[Start of section]
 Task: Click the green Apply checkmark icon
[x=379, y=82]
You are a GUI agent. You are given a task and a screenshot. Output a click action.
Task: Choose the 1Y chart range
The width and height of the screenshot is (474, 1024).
[End of section]
#### What to do
Restate the whole of the data exactly.

#### Task answer
 Task: Click the green Apply checkmark icon
[x=379, y=82]
You are a GUI agent. You are given a task and a screenshot. Output a click action.
Task: Choose the 1Y chart range
The width and height of the screenshot is (474, 1024).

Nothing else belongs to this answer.